*GOAL OF THE EXERCISE*
The listing that follows should be copied in full, exactly as written.

*INFORMATION GIVEN*
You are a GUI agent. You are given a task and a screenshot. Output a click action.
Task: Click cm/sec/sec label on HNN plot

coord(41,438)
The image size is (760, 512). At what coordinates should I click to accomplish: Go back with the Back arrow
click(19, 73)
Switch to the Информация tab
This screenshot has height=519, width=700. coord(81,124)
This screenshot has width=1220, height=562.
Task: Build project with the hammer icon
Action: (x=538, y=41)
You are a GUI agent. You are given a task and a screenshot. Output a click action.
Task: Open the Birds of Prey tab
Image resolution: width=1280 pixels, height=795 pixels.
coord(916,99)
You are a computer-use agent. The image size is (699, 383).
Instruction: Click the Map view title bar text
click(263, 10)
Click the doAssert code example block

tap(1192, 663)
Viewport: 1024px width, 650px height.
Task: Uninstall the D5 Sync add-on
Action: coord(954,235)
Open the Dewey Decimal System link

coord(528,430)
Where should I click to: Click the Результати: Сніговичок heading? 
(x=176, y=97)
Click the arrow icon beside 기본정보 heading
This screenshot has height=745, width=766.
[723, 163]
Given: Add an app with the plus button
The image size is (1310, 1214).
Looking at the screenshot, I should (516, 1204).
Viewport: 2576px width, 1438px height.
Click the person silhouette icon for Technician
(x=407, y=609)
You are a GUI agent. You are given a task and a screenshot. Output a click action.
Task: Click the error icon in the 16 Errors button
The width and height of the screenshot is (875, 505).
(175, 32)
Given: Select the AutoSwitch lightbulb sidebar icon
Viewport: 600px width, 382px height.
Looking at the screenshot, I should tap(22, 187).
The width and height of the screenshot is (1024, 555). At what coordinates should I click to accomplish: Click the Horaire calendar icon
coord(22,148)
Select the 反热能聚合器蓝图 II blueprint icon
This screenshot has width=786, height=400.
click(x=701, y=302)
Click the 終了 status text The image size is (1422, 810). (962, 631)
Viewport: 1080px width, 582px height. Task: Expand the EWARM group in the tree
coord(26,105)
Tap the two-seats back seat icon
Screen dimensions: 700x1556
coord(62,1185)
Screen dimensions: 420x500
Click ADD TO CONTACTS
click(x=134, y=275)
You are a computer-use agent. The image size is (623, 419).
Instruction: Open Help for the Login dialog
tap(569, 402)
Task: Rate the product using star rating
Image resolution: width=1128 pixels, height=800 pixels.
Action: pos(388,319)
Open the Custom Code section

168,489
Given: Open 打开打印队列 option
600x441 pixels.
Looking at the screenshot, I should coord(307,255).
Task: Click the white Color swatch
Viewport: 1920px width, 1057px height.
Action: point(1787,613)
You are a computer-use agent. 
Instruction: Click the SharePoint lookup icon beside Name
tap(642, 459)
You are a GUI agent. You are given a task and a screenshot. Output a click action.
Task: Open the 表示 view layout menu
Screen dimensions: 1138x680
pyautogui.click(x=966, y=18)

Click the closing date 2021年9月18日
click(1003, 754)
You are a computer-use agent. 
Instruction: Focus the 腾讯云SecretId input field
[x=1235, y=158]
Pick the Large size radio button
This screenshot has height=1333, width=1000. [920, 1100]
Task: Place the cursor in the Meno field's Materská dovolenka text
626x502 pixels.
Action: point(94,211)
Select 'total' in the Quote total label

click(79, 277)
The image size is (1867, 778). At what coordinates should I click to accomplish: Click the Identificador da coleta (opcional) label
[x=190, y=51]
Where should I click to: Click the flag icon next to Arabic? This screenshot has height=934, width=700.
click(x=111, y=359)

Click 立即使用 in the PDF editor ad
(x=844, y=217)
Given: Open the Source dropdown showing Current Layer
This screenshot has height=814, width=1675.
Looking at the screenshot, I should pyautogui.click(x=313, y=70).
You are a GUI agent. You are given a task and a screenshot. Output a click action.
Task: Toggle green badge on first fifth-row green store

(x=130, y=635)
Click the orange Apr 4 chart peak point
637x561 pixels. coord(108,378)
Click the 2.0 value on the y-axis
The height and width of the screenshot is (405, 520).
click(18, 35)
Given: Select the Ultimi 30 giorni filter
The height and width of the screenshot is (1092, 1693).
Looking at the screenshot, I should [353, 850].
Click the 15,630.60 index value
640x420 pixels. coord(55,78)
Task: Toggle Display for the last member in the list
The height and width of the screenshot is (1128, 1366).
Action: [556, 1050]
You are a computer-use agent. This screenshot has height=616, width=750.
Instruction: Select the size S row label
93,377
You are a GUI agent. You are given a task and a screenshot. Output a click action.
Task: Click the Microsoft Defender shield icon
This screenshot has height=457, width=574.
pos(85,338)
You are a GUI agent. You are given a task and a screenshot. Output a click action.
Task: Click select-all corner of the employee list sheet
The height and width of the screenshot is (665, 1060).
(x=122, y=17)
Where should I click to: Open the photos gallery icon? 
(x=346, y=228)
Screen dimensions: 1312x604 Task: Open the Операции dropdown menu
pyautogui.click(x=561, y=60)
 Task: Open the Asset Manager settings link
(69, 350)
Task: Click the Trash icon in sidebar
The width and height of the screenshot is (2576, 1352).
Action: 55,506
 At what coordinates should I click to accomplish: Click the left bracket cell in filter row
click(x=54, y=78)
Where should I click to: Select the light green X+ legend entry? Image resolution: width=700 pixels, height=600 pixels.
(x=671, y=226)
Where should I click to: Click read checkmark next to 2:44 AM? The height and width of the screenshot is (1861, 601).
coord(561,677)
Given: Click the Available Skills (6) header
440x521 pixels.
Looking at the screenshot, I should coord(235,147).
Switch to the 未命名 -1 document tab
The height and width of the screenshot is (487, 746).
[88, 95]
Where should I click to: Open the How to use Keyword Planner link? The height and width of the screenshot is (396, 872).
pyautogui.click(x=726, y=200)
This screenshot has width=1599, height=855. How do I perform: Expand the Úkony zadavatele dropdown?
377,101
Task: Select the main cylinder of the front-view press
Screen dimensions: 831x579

*PROBLEM SOLUTION*
You are a GUI agent. You are given a task and a screenshot. Output a click action.
Task: Click cm/sec/sec label on HNN plot

coord(41,438)
The image size is (760, 512). At what coordinates should I click to accomplish: Go back with the Back arrow
click(19, 73)
Switch to the Информация tab
This screenshot has height=519, width=700. coord(81,124)
This screenshot has width=1220, height=562.
Task: Build project with the hammer icon
Action: (x=538, y=41)
You are a GUI agent. You are given a task and a screenshot. Output a click action.
Task: Open the Birds of Prey tab
Image resolution: width=1280 pixels, height=795 pixels.
coord(916,99)
You are a computer-use agent. The image size is (699, 383).
Instruction: Click the Map view title bar text
click(263, 10)
Click the doAssert code example block

tap(1192, 663)
Viewport: 1024px width, 650px height.
Task: Uninstall the D5 Sync add-on
Action: coord(954,235)
Open the Dewey Decimal System link

coord(528,430)
Where should I click to: Click the Результати: Сніговичок heading? 
(x=176, y=97)
Click the arrow icon beside 기본정보 heading
This screenshot has height=745, width=766.
[723, 163]
Given: Add an app with the plus button
The image size is (1310, 1214).
Looking at the screenshot, I should (516, 1204).
Viewport: 2576px width, 1438px height.
Click the person silhouette icon for Technician
(x=407, y=609)
You are a GUI agent. You are given a task and a screenshot. Output a click action.
Task: Click the error icon in the 16 Errors button
The width and height of the screenshot is (875, 505).
(175, 32)
Given: Select the AutoSwitch lightbulb sidebar icon
Viewport: 600px width, 382px height.
Looking at the screenshot, I should tap(22, 187).
The width and height of the screenshot is (1024, 555). At what coordinates should I click to accomplish: Click the Horaire calendar icon
coord(22,148)
Select the 反热能聚合器蓝图 II blueprint icon
This screenshot has width=786, height=400.
click(x=701, y=302)
Click the 終了 status text The image size is (1422, 810). (962, 631)
Viewport: 1080px width, 582px height. Task: Expand the EWARM group in the tree
coord(26,105)
Tap the two-seats back seat icon
Screen dimensions: 700x1556
coord(62,1185)
Screen dimensions: 420x500
Click ADD TO CONTACTS
click(x=134, y=275)
You are a computer-use agent. The image size is (623, 419).
Instruction: Open Help for the Login dialog
tap(569, 402)
Task: Rate the product using star rating
Image resolution: width=1128 pixels, height=800 pixels.
Action: pos(388,319)
Open the Custom Code section

168,489
Given: Open 打开打印队列 option
600x441 pixels.
Looking at the screenshot, I should coord(307,255).
Task: Click the white Color swatch
Viewport: 1920px width, 1057px height.
Action: point(1787,613)
You are a computer-use agent. 
Instruction: Click the SharePoint lookup icon beside Name
tap(642, 459)
You are a GUI agent. You are given a task and a screenshot. Output a click action.
Task: Open the 表示 view layout menu
Screen dimensions: 1138x680
pyautogui.click(x=966, y=18)

Click the closing date 2021年9月18日
click(1003, 754)
You are a computer-use agent. 
Instruction: Focus the 腾讯云SecretId input field
[x=1235, y=158]
Pick the Large size radio button
This screenshot has height=1333, width=1000. [920, 1100]
Task: Place the cursor in the Meno field's Materská dovolenka text
626x502 pixels.
Action: point(94,211)
Select 'total' in the Quote total label

click(79, 277)
The image size is (1867, 778). At what coordinates should I click to accomplish: Click the Identificador da coleta (opcional) label
[x=190, y=51]
Where should I click to: Click the flag icon next to Arabic? This screenshot has height=934, width=700.
click(x=111, y=359)

Click 立即使用 in the PDF editor ad
(x=844, y=217)
Given: Open the Source dropdown showing Current Layer
This screenshot has height=814, width=1675.
Looking at the screenshot, I should pyautogui.click(x=313, y=70).
You are a GUI agent. You are given a task and a screenshot. Output a click action.
Task: Toggle green badge on first fifth-row green store

(x=130, y=635)
Click the orange Apr 4 chart peak point
637x561 pixels. coord(108,378)
Click the 2.0 value on the y-axis
The height and width of the screenshot is (405, 520).
click(18, 35)
Given: Select the Ultimi 30 giorni filter
The height and width of the screenshot is (1092, 1693).
Looking at the screenshot, I should [353, 850].
Click the 15,630.60 index value
640x420 pixels. coord(55,78)
Task: Toggle Display for the last member in the list
The height and width of the screenshot is (1128, 1366).
Action: [556, 1050]
You are a computer-use agent. This screenshot has height=616, width=750.
Instruction: Select the size S row label
93,377
You are a GUI agent. You are given a task and a screenshot. Output a click action.
Task: Click the Microsoft Defender shield icon
This screenshot has height=457, width=574.
pos(85,338)
You are a GUI agent. You are given a task and a screenshot. Output a click action.
Task: Click select-all corner of the employee list sheet
The height and width of the screenshot is (665, 1060).
(x=122, y=17)
Where should I click to: Open the photos gallery icon? 
(x=346, y=228)
Screen dimensions: 1312x604 Task: Open the Операции dropdown menu
pyautogui.click(x=561, y=60)
 Task: Open the Asset Manager settings link
(69, 350)
Task: Click the Trash icon in sidebar
The width and height of the screenshot is (2576, 1352).
Action: 55,506
 At what coordinates should I click to accomplish: Click the left bracket cell in filter row
click(x=54, y=78)
Where should I click to: Select the light green X+ legend entry? Image resolution: width=700 pixels, height=600 pixels.
(x=671, y=226)
Where should I click to: Click read checkmark next to 2:44 AM? The height and width of the screenshot is (1861, 601).
coord(561,677)
Given: Click the Available Skills (6) header
440x521 pixels.
Looking at the screenshot, I should coord(235,147).
Switch to the 未命名 -1 document tab
The height and width of the screenshot is (487, 746).
[88, 95]
Where should I click to: Open the How to use Keyword Planner link? The height and width of the screenshot is (396, 872).
pyautogui.click(x=726, y=200)
This screenshot has width=1599, height=855. How do I perform: Expand the Úkony zadavatele dropdown?
377,101
Task: Select the main cylinder of the front-view press
Screen dimensions: 831x579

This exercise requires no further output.